Si on étudie enfin l’âge des inscrits à Pôle emploi, on constate que le nombre des 25-49 ans tend à se stabiliser et que celui des jeunes décline légèrement depuis le mois de mai dernier. Il n’est pas exclu cependant que cette baisse ne corresponde pas seulement à une amélioration de l’emploi des jeunes mais aussi, au moins en partie, à un découragement croissant de ces jeunes qui préfèrent prolonger leurs études ou renoncer à s’inscrire à Pôle emploi et à courir après des emplois inexistants. Depuis la crise, le taux d’activité des moins de 25 ans est en effet de nouveau en recul régulier. 

En revanche, le nombre des plus de cinquante ans inscrits à Pôle emploi, qui était inférieur à 500 000 personnes avant la crise, atteint désormais 1,3 millions, quasiment trois fois plus. Et cette hausse se poursuit impertubablement mois après mois. Y compris en septembre dernier où leur nombre s’est encore accru de 8 000 personnes. Une situation étroitement liée à l’aggravation du chômage de longue durée précédemment décrite dont les seniors sont les principales victimes.

Cette situation résulte en particulier des réformes des retraites passées qui ont éliminé toute possibilité de préretraites et retardé l’âge minimal de départ dans un contexte où les entreprises continuent toujours à se débarrasser en priorité des salariés seniors. Ceux-ci se retrouvent du coup coincés à Pôle emploi et réduits à y attendre plusieurs années en survivant de minima sociaux.
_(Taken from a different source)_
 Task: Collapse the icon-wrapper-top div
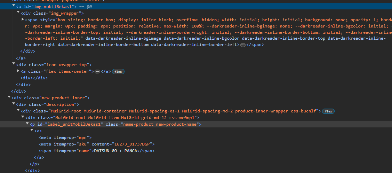coord(14,64)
Dans ce contexte les mesures décidées récemment lors des négociations au sujet des retraites complémentaires en vue d’allonger encore les durées de cotisation nécessaires pour obtenir une retraite à taux plein ne sont pas vraiment de nature à rassurer les salariés de plus de cinquante ans sur leur avenir... 

Bref, même si la forte baisse du nombre de chômeurs enregistrée en septembre dernier est évidemment une bonne nouvelle, l’analyse détaillée des chiffres empêche sérieusement de crier victoire trop fort.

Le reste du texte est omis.